▶ **Work to complete**
The entries are to be written out again with no differences.

· · · · ·

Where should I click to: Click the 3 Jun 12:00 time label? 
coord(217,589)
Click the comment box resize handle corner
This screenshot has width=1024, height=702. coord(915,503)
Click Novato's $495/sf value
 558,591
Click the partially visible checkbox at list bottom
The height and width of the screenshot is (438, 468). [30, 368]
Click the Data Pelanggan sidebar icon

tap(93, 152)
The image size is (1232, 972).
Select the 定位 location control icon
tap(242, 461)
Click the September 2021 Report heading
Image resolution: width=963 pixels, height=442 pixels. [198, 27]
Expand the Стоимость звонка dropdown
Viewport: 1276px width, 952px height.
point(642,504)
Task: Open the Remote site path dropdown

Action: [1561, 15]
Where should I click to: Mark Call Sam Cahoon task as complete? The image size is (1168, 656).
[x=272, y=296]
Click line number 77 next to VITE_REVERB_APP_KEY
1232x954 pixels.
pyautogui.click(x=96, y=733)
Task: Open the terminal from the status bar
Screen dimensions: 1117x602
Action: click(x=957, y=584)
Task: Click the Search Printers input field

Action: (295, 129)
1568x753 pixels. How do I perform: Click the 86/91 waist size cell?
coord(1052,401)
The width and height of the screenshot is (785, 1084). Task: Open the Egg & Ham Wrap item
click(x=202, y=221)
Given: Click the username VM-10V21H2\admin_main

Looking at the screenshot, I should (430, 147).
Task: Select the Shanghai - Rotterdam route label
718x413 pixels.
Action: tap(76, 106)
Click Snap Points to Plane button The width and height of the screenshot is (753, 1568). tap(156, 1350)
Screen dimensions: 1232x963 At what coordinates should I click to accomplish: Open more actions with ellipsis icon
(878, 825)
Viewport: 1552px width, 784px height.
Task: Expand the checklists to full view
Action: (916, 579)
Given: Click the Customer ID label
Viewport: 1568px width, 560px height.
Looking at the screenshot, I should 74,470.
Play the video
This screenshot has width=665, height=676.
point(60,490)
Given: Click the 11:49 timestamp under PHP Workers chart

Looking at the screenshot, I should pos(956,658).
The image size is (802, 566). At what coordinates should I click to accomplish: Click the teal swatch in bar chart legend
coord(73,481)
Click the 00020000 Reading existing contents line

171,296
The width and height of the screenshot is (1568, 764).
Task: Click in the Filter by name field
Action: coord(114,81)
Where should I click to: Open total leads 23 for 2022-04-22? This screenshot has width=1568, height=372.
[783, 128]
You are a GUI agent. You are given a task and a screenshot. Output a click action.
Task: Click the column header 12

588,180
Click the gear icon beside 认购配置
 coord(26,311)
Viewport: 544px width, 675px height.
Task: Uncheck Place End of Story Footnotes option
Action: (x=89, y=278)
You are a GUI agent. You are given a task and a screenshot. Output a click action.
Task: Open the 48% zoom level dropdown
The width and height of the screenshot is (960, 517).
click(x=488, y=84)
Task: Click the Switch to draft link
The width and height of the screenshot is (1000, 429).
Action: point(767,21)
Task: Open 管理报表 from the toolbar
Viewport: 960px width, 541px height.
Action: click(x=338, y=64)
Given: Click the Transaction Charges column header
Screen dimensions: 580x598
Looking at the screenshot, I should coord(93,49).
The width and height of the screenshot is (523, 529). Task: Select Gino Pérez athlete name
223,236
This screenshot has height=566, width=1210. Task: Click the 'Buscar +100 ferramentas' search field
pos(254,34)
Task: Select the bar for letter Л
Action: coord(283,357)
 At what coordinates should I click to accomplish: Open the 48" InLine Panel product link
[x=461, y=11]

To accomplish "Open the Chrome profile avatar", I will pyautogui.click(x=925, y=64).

· · · · ·

▶ **Exercise output**
Where should I click to: Click the 3 Jun 12:00 time label? 
coord(217,589)
Click the comment box resize handle corner
This screenshot has width=1024, height=702. coord(915,503)
Click Novato's $495/sf value
 558,591
Click the partially visible checkbox at list bottom
The height and width of the screenshot is (438, 468). [30, 368]
Click the Data Pelanggan sidebar icon

tap(93, 152)
The image size is (1232, 972).
Select the 定位 location control icon
tap(242, 461)
Click the September 2021 Report heading
Image resolution: width=963 pixels, height=442 pixels. [198, 27]
Expand the Стоимость звонка dropdown
Viewport: 1276px width, 952px height.
point(642,504)
Task: Open the Remote site path dropdown

Action: [1561, 15]
Where should I click to: Mark Call Sam Cahoon task as complete? The image size is (1168, 656).
[x=272, y=296]
Click line number 77 next to VITE_REVERB_APP_KEY
1232x954 pixels.
pyautogui.click(x=96, y=733)
Task: Open the terminal from the status bar
Screen dimensions: 1117x602
Action: click(x=957, y=584)
Task: Click the Search Printers input field

Action: (295, 129)
1568x753 pixels. How do I perform: Click the 86/91 waist size cell?
coord(1052,401)
The width and height of the screenshot is (785, 1084). Task: Open the Egg & Ham Wrap item
click(x=202, y=221)
Given: Click the username VM-10V21H2\admin_main

Looking at the screenshot, I should (430, 147).
Task: Select the Shanghai - Rotterdam route label
718x413 pixels.
Action: tap(76, 106)
Click Snap Points to Plane button The width and height of the screenshot is (753, 1568). tap(156, 1350)
Screen dimensions: 1232x963 At what coordinates should I click to accomplish: Open more actions with ellipsis icon
(878, 825)
Viewport: 1552px width, 784px height.
Task: Expand the checklists to full view
Action: (916, 579)
Given: Click the Customer ID label
Viewport: 1568px width, 560px height.
Looking at the screenshot, I should 74,470.
Play the video
This screenshot has width=665, height=676.
point(60,490)
Given: Click the 11:49 timestamp under PHP Workers chart

Looking at the screenshot, I should pos(956,658).
The image size is (802, 566). At what coordinates should I click to accomplish: Click the teal swatch in bar chart legend
coord(73,481)
Click the 00020000 Reading existing contents line

171,296
The width and height of the screenshot is (1568, 764).
Task: Click in the Filter by name field
Action: coord(114,81)
Where should I click to: Open total leads 23 for 2022-04-22? This screenshot has width=1568, height=372.
[783, 128]
You are a GUI agent. You are given a task and a screenshot. Output a click action.
Task: Click the column header 12

588,180
Click the gear icon beside 认购配置
 coord(26,311)
Viewport: 544px width, 675px height.
Task: Uncheck Place End of Story Footnotes option
Action: (x=89, y=278)
You are a GUI agent. You are given a task and a screenshot. Output a click action.
Task: Open the 48% zoom level dropdown
The width and height of the screenshot is (960, 517).
click(x=488, y=84)
Task: Click the Switch to draft link
The width and height of the screenshot is (1000, 429).
Action: point(767,21)
Task: Open 管理报表 from the toolbar
Viewport: 960px width, 541px height.
Action: click(x=338, y=64)
Given: Click the Transaction Charges column header
Screen dimensions: 580x598
Looking at the screenshot, I should coord(93,49).
The width and height of the screenshot is (523, 529). Task: Select Gino Pérez athlete name
223,236
This screenshot has height=566, width=1210. Task: Click the 'Buscar +100 ferramentas' search field
pos(254,34)
Task: Select the bar for letter Л
Action: coord(283,357)
 At what coordinates should I click to accomplish: Open the 48" InLine Panel product link
[x=461, y=11]

To accomplish "Open the Chrome profile avatar", I will pyautogui.click(x=925, y=64).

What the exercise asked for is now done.